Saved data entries

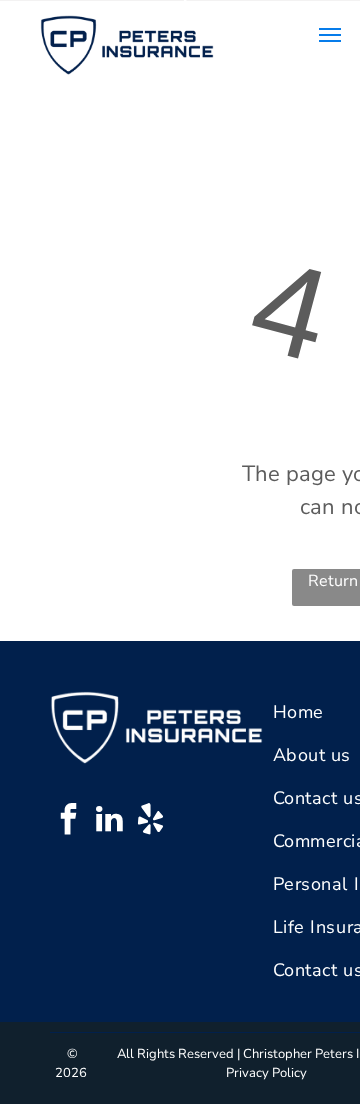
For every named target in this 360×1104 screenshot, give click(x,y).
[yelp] (150, 821)
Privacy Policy (266, 1073)
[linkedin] (109, 821)
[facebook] (68, 821)
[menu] (330, 35)
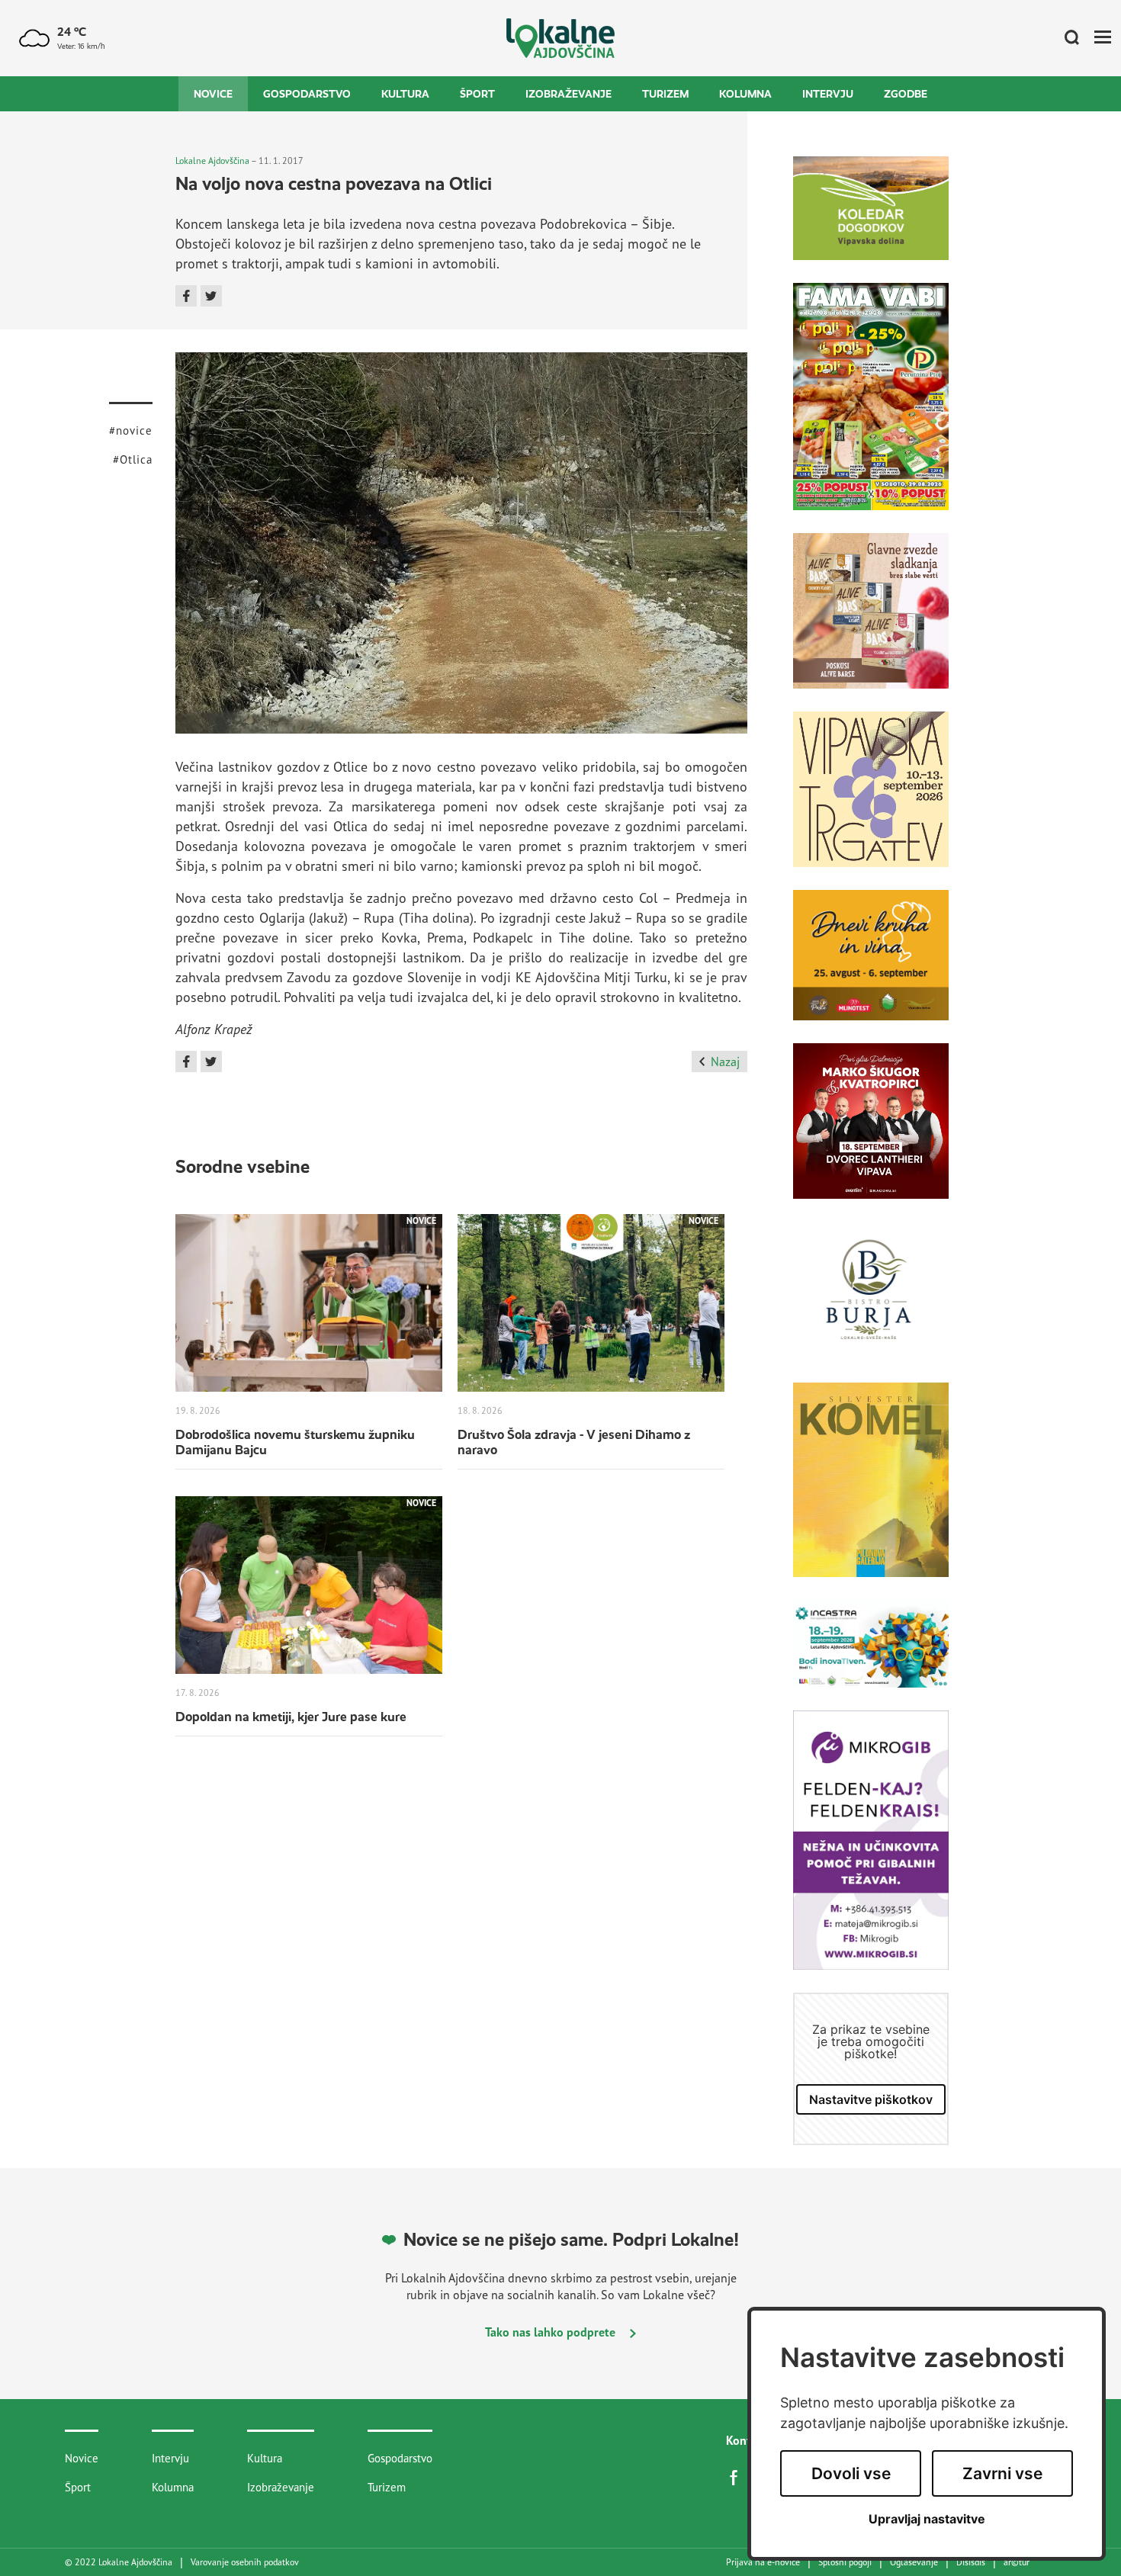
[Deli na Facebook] (186, 296)
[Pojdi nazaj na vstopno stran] (560, 38)
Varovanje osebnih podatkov (245, 2562)
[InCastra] (871, 1655)
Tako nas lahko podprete (551, 2332)
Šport (477, 94)
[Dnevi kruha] (871, 966)
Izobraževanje (568, 94)
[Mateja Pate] (871, 1851)
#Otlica (133, 459)
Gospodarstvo (307, 94)
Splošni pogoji (845, 2562)
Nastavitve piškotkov (871, 2099)
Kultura (405, 94)
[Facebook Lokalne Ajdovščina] (737, 2476)
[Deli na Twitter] (211, 296)
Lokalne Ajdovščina (212, 160)
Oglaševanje (914, 2562)
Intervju (827, 94)
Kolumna (745, 94)
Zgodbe (905, 94)
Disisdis (970, 2562)
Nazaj (725, 1061)
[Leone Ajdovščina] (871, 622)
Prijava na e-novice (763, 2562)
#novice (131, 430)
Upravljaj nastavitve (927, 2519)
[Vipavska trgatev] (871, 800)
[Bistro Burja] (871, 1302)
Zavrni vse (1002, 2473)
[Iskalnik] (1066, 38)
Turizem (665, 94)
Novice (213, 94)
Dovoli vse (851, 2473)
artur (1016, 2562)
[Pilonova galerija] (871, 1491)
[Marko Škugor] (871, 1132)
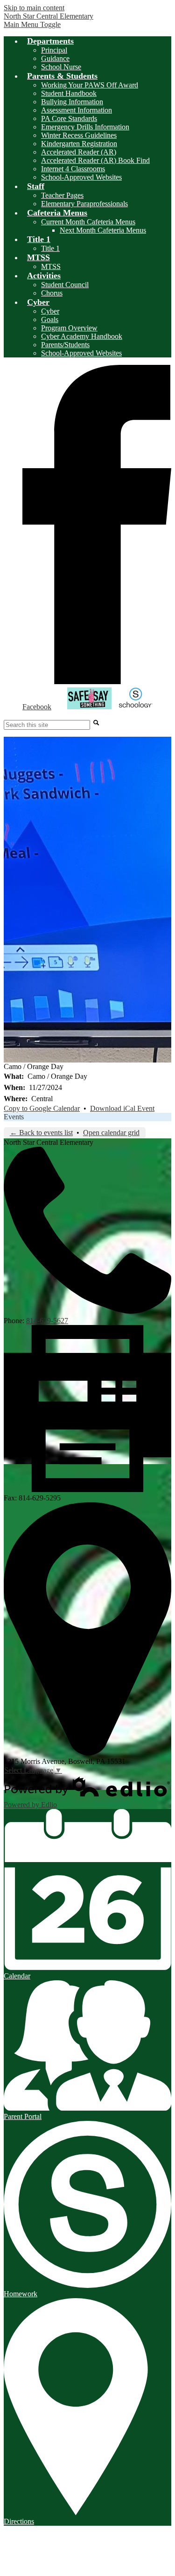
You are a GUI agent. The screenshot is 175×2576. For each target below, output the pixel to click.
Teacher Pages (62, 195)
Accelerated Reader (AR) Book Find (95, 160)
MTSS (51, 266)
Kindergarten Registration (79, 144)
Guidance (55, 58)
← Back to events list (41, 1133)
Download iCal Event (122, 1108)
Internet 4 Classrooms (73, 169)
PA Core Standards (69, 118)
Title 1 (50, 248)
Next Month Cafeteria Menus (103, 230)
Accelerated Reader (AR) (78, 152)
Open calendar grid (111, 1133)
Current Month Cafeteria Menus (88, 222)
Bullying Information (72, 102)
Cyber (50, 311)
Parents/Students (65, 345)
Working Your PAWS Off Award (89, 85)
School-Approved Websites (81, 177)
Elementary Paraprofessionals (84, 204)
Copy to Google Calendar (42, 1108)
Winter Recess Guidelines (79, 135)
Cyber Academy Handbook (81, 336)
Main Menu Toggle (32, 24)
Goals (49, 319)
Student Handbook (69, 93)
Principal (54, 50)
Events (14, 1117)
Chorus (52, 293)
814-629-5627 (47, 1321)
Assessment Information (76, 110)
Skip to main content (34, 8)
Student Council (65, 285)
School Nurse (61, 67)
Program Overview (69, 328)
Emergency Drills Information (85, 127)
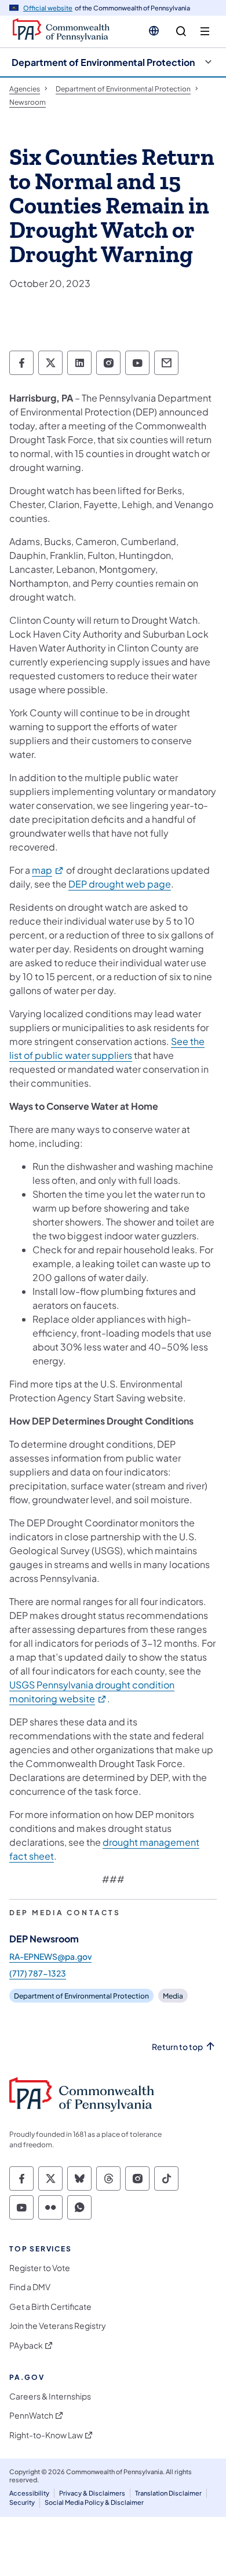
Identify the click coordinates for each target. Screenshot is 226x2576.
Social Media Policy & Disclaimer (94, 2502)
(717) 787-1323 (37, 1973)
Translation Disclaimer (168, 2493)
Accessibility (29, 2493)
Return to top (177, 2047)
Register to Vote (39, 2268)
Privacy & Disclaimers (92, 2493)
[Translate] (154, 30)
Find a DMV (29, 2287)
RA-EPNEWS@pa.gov (50, 1956)
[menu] (205, 31)
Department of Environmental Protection (103, 62)
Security (22, 2502)
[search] (181, 31)
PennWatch (31, 2415)
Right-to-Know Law (46, 2435)
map (48, 870)
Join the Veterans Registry (57, 2326)
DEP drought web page (119, 884)
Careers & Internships (50, 2396)
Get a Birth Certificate (50, 2307)
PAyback (26, 2345)
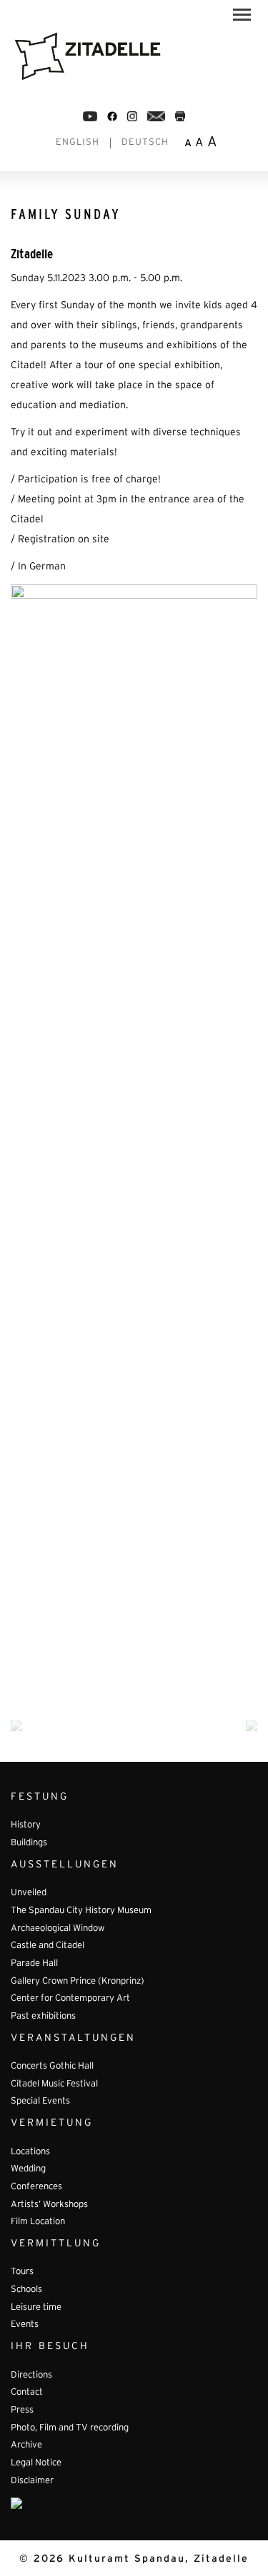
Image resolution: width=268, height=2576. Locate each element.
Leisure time (36, 2307)
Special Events (40, 2101)
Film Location (38, 2222)
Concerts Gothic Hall (52, 2066)
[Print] (180, 116)
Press (22, 2410)
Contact (27, 2392)
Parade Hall (34, 1963)
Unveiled (28, 1893)
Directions (31, 2375)
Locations (30, 2152)
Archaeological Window (57, 1929)
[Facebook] (90, 116)
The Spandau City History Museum (81, 1911)
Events (25, 2325)
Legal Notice (36, 2463)
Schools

● Exercise objective:
Could you repeat, exactly, only the lines above starting at the one that has "Skip to main content (34, 8)" and stopping after the one that has "Social Media Policy & Disclaimer (94, 2502)", without the pictures?

● Answer:
Skip to main content (34, 8)
Student Council (65, 285)
School Nurse (61, 67)
Program Overview (69, 328)
Emergency Drills Information (85, 127)
Identify the click coordinates for each target. Screenshot is 226x2576.
Social Media Policy & Disclaimer (94, 2502)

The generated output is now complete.